JAMA: Trying to Block SARS-CoV-2 Transmission With Intranasal Vaccines

Excerpt from the article:


Currently available COVID-19 vaccines are highly effective at reducing symptom severity, but they don’t appear to prevent SARS-CoV-2 from gaining a toehold in the nose. Ensconced there, the virus can stealthily replicate and then, expelled by coughing or sneezing, go on to infect others. The vaccines, all administered as intramuscular injections, induce circulating antibodies in the blood but not mucosal antibodies in the lining of the nose. But what if a COVID-19 vaccine could be sprayed or squirted into the nose? Could such a vaccine induce an immune response in the nasal mucosa, thus stopping SARS-CoV-2 from hitching a ride and spreading?


Studies suggest that individuals who receive injected COVID-19 vaccines may be protected against serious illness from SARS-CoV-2 but can still become infected and spread the virus.

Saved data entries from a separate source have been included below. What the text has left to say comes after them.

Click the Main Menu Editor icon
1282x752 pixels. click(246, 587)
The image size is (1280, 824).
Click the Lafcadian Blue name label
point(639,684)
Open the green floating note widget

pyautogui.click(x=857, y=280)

In the article, JAMA explores intranasal COVID-19 vaccines and whether they could induce as strong a systemic immune response as vaccines injected intramuscularly.


“We think intranasal vaccines are important because they have the potential to block transmission,” unlike the available injected vaccines, said Martin Moore, PhD, the CEO and cofounder of Meissa Vaccines in Redwood City, California, which has launched a phase 1 trial of its intranasal vaccine.